NEW INTERNATIONAL LIBRARY OF GROUP ANALYSIS FOREWORD
Earl Hopper
The study of the social unconscious and the applications of our understanding of it, especially in clinical work, is one of the characteristics of Group Analysis, which distinguishes it from other schools of psychoanalytical or psychodynamic group psychotherapy (Hopper & Weinberg, 2011). The concept of the social unconscious is embedded in a field theory of considerable scope. However, the utility of this theory depends on an observer's use of binocular vision, the gestalt of his perceptions, and/or the specification of his particular frame of reference, which leads to the focused selection of particular facts from the totality of the magna, the oneness of the universe. The main elements of the social unconscious are the sociality, relationally, and collectivity of human nature, as well as their manifestations in the transgenerational foundational matrices of their socio-cultural groupings. Of course, the restraints and constraints of the human body on the personalities of human beings, and of the human species on society and culture and their component institutions, are also of vital importance. Power structures and power differentials are central in the socialisation processes of all matrices, including those that develop in clinical work. It is, therefore, inevitable that, to a degree, psychotherapeutic work will be political work and perhaps vice versa. The individual person is indeed social through and through: persons engage in interpersonal relations but such relations are in essence transpersonal.

- EXTRACTED RECORDS -

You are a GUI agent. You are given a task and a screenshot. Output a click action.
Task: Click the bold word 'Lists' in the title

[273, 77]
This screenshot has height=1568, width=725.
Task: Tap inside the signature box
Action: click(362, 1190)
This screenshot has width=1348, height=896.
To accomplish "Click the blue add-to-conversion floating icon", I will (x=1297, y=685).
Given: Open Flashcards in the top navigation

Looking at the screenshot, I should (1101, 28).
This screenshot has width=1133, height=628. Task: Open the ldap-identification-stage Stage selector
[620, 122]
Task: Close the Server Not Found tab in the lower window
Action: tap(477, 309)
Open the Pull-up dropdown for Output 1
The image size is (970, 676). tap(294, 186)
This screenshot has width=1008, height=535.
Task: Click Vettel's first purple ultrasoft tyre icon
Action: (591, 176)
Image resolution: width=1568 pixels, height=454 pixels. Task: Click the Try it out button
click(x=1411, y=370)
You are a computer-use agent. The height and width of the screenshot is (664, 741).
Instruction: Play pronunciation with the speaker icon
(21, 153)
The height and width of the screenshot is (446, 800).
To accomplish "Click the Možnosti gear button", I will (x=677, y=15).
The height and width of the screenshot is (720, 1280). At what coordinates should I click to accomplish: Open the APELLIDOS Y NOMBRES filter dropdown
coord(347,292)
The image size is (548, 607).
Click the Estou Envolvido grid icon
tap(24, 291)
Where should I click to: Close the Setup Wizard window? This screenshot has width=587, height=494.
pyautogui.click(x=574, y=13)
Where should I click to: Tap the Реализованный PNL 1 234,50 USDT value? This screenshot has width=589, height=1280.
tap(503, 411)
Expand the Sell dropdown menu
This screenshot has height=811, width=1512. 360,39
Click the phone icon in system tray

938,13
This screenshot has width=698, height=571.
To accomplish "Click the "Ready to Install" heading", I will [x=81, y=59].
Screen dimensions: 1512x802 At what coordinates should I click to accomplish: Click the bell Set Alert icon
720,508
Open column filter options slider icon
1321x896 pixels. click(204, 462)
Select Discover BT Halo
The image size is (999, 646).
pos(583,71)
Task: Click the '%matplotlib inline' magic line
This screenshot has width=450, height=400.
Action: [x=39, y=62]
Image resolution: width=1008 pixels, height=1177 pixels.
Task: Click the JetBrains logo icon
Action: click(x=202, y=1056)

- PROBLEM TO SOLVE -
From the foreword on group analysis, list every factor on which the utility of the field theory of the social unconscious is said to depend. Rely on the foreword alone.

- RESPONSE -
- an observer's use of binocular vision
- the gestalt of his perceptions
- the specification of his particular frame of reference